# The best Instinctual variants' description ever



## Chesire Tower (Jan 19, 2013)

https://oceanmoonshine9.wordpress.com/intro-to-instinctual-subtypes/



> Intro to Instinctual Subtypes
> 
> 
> *Introduction to Instinctual Subtypes*
> ...


----------



## ruskiix (Sep 28, 2013)

That's pretty much exactly how I've always described the social last part of my personality, since way before I knew enneagram was a thing. I just truly don't understand the point. I mean rationally I understand it, but I have zero inclination to cultivate an identity in a group. Sometimes it sounds interesting and appealing, but I can't be bothered to actually do any of the work involved to make it happen. It's tedious, and I don't get enough out of the results. I try to make myself occasionally for the sake of having a support network but by "occasionally" I mean like, a few times a year, I realize I only have a few close friends, and that's a liability. I tried to make myself start blogging so I could maintain a larger social circle, but just ended up writing journal pieces and never cleaning them up into something to present publicly.

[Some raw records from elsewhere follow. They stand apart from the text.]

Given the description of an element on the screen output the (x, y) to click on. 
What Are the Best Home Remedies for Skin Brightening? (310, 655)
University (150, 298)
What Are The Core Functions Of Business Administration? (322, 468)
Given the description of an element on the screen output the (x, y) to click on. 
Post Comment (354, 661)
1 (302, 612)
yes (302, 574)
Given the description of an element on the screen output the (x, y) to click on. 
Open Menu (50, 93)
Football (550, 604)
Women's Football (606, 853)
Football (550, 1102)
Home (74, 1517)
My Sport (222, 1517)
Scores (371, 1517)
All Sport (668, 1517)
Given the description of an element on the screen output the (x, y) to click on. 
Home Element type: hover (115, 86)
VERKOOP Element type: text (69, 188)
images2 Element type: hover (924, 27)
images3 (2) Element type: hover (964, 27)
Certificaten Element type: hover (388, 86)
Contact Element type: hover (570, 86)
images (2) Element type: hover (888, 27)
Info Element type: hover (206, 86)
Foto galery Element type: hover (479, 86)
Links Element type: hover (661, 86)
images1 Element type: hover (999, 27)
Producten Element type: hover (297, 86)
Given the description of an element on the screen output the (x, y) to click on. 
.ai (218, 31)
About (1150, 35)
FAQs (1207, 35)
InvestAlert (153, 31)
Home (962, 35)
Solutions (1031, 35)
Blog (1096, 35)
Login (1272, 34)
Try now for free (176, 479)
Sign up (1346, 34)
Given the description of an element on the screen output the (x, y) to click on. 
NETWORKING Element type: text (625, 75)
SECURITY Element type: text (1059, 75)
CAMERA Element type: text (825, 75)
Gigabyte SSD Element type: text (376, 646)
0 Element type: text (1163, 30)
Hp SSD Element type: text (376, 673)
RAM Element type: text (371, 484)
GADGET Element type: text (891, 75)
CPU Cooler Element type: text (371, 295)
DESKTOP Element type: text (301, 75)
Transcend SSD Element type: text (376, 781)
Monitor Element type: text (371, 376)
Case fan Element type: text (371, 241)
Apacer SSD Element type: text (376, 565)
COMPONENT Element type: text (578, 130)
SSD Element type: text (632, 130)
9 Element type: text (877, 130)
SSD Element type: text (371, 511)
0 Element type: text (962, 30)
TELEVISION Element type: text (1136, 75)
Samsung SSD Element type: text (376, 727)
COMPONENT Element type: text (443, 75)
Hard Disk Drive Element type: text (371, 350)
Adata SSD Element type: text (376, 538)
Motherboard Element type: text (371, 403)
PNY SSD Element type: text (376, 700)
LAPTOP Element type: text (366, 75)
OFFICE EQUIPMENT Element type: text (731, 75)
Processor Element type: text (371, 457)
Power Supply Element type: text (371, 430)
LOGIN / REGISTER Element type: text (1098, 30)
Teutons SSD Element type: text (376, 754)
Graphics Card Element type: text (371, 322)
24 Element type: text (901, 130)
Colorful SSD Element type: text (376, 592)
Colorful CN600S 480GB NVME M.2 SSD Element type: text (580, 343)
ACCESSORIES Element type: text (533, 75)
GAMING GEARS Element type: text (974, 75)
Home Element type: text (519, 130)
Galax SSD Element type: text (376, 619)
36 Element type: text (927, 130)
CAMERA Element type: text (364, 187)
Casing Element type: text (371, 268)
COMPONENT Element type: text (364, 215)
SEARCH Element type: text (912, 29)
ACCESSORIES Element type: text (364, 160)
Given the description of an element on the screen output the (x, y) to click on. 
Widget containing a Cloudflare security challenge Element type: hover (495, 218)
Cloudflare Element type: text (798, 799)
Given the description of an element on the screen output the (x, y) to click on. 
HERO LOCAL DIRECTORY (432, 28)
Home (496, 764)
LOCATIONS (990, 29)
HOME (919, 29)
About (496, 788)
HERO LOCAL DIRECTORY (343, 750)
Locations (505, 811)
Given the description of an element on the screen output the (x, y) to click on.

I don't understand sx last people, at all. They're bizarre to me--they feel broken when they can't let me in. Like, I have trouble understanding that that IS their idea of "letting me in," and it's just really different from mine. But I can't really understand how it could be so .. watered down. How could anyone not want that intensity? 

I like this description of sx. I've wondered some (and had others wonder) if I'm actually sp/sx, but I can't manage to care that much about any of the self-pres areas of life. I went over 9 years with narcolepsy so severe I couldn't handle classes or work, couldn't maintain my apartment or myself (my apartment got so bad I had to move back in with family), could barely socialize even with the people I wanted to just through texting. And still, even at my worst with no meds, if I went to the doctor and explained I was functioning so poorly that brushing my teeth once a week was a triumph (literally--and once a week was a good week, despite the fact that I'm very vain), if the doctor dismissed me as being fine, I'd basically say "okay" and go home, curl back up in bed, and spend another month in a half-asleep stupor, spending what energy I did have on texting the few people I was into at the time, or getting lost in a video game. But, in that state, if a friend suddenly needed me? I'd stay up for two days straight and work my ass off to do whatever they needed--I'd spend a week straight in bed for it after, and probably get sick or something from pushing myself too hard, but I wouldn't think twice.


----------